WRITTEN TASK: Render each line of the data below as one string in a JSON array, leaving out blank lines.

SUPPLIED DATA:
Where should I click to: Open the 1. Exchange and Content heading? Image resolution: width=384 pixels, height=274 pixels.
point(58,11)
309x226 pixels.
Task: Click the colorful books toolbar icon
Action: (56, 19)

OUTPUT OF THE TASK:
[
  "Where should I click to: Open the 1. Exchange and Content heading? Image resolution: width=384 pixels, height=274 pixels.",
  "point(58,11)",
  "309x226 pixels.",
  "Task: Click the colorful books toolbar icon",
  "Action: (56, 19)"
]